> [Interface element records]
────────────────────────────────────────

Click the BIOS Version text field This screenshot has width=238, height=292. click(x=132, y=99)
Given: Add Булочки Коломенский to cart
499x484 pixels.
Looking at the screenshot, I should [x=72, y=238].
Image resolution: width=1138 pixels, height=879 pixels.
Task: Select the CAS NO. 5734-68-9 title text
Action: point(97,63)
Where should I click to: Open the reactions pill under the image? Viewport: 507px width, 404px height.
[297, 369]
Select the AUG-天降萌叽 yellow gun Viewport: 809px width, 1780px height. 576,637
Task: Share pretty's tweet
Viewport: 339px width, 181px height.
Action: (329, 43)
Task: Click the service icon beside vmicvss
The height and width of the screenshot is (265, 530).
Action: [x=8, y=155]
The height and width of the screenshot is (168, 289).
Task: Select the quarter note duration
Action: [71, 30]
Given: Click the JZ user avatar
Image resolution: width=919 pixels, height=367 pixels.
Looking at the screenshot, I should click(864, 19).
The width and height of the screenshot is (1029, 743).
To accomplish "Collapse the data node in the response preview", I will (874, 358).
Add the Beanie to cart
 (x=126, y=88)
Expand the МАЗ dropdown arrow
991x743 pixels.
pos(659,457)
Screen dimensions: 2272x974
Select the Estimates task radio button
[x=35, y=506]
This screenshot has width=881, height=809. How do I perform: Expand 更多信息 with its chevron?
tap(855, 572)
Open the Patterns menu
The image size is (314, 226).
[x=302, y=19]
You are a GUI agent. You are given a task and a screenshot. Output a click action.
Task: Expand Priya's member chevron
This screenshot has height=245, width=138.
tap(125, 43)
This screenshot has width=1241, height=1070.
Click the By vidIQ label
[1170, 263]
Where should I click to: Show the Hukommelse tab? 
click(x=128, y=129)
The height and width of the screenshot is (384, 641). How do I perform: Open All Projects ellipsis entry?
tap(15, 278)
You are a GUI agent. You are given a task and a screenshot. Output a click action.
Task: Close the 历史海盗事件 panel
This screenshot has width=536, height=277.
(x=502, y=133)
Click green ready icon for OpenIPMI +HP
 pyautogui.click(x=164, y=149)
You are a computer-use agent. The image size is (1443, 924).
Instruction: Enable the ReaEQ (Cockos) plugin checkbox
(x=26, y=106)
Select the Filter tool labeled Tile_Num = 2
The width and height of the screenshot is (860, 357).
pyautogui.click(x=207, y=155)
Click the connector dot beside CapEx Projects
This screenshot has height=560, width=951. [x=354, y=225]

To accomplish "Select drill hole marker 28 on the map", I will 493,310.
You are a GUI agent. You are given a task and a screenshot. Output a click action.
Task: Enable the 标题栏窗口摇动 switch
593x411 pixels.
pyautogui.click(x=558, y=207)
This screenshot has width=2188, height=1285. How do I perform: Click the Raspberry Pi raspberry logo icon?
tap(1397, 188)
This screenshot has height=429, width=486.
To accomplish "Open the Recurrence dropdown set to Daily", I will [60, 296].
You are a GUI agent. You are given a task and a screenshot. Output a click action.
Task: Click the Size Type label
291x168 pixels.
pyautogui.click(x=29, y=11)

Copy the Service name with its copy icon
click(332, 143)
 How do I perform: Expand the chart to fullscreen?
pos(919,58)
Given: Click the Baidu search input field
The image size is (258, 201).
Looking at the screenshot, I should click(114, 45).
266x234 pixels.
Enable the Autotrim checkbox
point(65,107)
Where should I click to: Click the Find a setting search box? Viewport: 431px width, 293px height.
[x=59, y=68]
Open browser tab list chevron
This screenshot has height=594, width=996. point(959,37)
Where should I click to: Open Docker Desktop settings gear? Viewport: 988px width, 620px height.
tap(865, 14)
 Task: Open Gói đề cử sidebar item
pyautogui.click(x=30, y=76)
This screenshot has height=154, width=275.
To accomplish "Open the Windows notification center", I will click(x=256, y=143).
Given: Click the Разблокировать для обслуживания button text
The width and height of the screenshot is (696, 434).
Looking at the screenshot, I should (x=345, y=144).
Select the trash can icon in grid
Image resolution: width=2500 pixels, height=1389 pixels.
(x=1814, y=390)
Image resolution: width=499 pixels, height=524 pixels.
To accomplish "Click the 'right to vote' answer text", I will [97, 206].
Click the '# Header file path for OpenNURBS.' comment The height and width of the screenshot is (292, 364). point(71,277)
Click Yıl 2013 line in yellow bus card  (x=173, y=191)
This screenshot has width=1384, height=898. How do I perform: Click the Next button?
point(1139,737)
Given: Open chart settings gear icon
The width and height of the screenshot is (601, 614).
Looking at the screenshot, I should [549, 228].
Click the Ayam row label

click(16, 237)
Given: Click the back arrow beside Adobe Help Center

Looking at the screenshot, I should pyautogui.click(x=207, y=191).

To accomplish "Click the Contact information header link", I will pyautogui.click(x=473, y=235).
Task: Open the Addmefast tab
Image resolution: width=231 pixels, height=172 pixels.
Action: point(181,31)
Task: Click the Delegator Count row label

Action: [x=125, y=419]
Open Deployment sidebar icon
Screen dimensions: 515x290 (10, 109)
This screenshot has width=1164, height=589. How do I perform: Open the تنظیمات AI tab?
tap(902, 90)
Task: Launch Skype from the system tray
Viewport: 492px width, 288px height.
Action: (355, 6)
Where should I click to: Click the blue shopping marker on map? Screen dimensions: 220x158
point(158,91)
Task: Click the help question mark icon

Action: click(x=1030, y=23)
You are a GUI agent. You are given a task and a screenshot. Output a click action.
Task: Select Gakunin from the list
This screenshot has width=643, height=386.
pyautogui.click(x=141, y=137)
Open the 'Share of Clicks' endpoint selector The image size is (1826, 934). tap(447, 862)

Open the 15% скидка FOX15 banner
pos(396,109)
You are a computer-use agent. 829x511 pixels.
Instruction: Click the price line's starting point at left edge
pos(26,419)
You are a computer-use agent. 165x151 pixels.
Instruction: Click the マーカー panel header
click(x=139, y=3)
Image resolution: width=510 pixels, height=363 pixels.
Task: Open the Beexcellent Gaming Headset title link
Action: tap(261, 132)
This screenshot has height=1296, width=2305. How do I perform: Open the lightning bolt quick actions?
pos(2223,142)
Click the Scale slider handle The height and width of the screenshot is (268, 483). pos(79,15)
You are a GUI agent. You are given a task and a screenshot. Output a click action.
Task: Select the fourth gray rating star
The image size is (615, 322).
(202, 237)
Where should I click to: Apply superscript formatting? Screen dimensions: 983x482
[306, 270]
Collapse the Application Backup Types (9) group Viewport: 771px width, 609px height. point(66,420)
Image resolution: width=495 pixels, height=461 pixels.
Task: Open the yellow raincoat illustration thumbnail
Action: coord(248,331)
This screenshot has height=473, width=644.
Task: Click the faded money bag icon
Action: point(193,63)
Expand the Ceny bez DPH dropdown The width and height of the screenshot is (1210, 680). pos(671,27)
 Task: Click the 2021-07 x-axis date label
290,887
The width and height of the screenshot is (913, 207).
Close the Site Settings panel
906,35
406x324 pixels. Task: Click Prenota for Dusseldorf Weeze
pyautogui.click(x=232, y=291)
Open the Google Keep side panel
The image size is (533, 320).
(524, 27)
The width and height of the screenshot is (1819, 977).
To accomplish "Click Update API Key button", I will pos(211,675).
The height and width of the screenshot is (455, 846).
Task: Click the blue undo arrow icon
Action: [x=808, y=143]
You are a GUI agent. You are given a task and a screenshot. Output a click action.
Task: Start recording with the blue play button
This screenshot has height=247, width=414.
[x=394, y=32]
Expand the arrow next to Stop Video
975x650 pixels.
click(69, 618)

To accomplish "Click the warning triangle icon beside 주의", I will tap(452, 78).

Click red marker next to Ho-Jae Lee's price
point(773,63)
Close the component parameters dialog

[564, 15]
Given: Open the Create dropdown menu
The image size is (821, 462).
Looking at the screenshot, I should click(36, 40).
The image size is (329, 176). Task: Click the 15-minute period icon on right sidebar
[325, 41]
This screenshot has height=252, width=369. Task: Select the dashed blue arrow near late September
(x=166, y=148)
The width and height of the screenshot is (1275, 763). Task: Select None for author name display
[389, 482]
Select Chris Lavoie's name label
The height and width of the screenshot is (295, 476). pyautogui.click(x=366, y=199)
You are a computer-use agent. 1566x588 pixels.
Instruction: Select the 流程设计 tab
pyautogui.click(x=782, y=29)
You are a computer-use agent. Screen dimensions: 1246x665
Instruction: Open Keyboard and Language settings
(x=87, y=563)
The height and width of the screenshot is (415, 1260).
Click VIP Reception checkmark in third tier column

────────────────────────────────────────

> [Exercise description] Please write out every line of the items starting at the line containing "This screenshot has width=1241, height=1070." and ending at the line containing "tap(15, 278)". Offset each coordinate in the answers by +4 and leave everything else unchanged.

> [Correct answer]
This screenshot has width=1241, height=1070.
Click the By vidIQ label
[1174, 267]
Where should I click to: Show the Hukommelse tab? 
click(x=132, y=133)
The height and width of the screenshot is (384, 641). How do I perform: Open All Projects ellipsis entry?
tap(19, 282)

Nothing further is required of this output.